Angelo puzzled, however, over why activists should come across private equity firms with any regularity.
What fund in their right mind would ask a PE fund to participate in an activist campaign? Also, I have a hard time imagining many scenarios that would warrant an activist agenda on a company that was brought back to market by a PE fund. If the PE fund is doing its job, it should unlocked most of the "hidden" value in the company. All the things an activist fund looks for (i.e. high cash balances, M&A activity with questionable rationale, under-exploited asset values, earnings under-performance or the presence of disparate businesses with limited strategic underpinning wrapped within a single entity) should not be an issue after a PE firm is done with it.

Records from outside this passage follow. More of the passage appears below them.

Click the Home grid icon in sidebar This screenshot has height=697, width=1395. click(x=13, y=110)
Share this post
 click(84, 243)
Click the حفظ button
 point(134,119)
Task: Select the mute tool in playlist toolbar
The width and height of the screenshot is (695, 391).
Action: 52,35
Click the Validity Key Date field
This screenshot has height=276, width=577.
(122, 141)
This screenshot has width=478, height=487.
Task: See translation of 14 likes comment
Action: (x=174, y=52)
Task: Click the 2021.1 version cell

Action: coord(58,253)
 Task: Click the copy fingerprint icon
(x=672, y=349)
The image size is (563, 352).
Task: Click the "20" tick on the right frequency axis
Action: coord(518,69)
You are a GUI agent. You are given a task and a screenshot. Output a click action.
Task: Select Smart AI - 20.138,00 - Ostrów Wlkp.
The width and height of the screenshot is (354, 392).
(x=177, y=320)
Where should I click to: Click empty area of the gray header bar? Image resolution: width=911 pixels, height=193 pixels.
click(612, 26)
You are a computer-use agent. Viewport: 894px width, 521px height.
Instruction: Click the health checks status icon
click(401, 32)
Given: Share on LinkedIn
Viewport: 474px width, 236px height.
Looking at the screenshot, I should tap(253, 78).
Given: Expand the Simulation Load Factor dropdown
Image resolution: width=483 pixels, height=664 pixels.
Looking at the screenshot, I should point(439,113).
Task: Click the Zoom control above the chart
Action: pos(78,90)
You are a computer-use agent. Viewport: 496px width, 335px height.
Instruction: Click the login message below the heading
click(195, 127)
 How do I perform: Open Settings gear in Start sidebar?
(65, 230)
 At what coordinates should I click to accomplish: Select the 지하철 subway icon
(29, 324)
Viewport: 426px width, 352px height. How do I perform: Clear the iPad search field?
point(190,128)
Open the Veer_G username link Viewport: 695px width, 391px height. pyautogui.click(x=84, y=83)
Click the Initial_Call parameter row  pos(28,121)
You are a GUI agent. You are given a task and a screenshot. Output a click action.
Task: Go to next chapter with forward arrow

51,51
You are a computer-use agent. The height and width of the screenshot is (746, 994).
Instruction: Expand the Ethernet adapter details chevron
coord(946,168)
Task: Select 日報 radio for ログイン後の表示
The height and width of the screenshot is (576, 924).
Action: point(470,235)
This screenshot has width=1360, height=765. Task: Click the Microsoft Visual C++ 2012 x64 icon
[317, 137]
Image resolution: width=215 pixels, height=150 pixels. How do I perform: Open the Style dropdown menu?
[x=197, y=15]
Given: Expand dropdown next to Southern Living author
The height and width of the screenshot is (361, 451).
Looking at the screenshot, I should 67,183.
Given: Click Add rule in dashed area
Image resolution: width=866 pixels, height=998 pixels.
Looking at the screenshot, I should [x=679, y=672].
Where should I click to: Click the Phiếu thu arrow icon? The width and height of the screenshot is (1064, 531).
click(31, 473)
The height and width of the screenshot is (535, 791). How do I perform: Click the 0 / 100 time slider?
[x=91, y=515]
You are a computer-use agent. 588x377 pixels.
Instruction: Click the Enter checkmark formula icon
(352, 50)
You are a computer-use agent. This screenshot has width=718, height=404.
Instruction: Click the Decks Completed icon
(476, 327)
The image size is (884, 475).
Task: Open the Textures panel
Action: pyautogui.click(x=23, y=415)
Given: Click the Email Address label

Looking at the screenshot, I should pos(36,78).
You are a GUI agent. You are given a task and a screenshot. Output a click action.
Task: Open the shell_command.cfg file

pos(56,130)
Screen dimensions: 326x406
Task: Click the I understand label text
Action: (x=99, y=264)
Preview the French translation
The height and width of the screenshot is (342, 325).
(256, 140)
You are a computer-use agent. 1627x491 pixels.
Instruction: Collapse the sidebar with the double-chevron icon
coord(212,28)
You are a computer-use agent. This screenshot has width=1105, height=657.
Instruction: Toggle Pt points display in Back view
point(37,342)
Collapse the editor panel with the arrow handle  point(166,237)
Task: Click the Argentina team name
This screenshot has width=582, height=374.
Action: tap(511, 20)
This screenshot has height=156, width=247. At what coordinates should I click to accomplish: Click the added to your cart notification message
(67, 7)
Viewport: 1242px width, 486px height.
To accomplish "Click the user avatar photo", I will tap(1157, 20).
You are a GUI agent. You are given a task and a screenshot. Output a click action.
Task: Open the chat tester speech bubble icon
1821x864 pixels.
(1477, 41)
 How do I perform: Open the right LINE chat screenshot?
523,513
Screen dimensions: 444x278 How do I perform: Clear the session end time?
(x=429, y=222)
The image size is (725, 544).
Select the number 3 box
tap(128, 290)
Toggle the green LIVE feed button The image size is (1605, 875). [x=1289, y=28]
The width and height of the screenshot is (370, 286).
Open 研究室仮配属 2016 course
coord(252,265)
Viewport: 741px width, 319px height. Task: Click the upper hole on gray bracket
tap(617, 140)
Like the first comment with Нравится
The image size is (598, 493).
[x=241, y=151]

Ironically, just as I received this question, another deal junkie, "Paul" at an activist fund, and a loyal reader, forwarded me an old Economist article about the battle over a European industrial giant, wherein a well-known private equity firm was set upon by activist hedge funds arguing the private equity giant was offering minority shareholders too little.
According to Paul, who happened to have sent lawyers to the very shareholder meeting discussed in the article, the private equity firm in question was ambushed from the podium by a well-prepared activist, and the meeting thrown into total chaos as the individual shareholders (who have a reputation as a rowdy bunch in this particular country) were literally rallied on the spot from the stage. I envision a populist rising in the former Soviet Bloc complete with students holding forth from atop overturned Trabants. (It is quite easy to overturn Trabants even with a small crowd- read: two students. I attribute the fall of the former Soviet Bloc partially to the unintended consequences of this obscure oversight). "It was quite a sight, apparently. I wish I had gone myself to see it," says our dear reader. One of the more vocal shareholders was actually ejected by security. The matter was finally settled to the activist's satisfaction, according to lore, over a Starbucks on Madison avenue.
The "ecology" of these relationships, to quote the deal junkie, is complex. Private equity firms often make good buyers of assets from activists, who are often eager to capitalize on the quick liquidity private equity firms can provide. What activist hasn't at some point asked a large corporate to throw off an under performing division or two? (I know we've bought at least one such divestiture here at Sub Rosa). When the timing matches up, the two institutions can be the best of friends.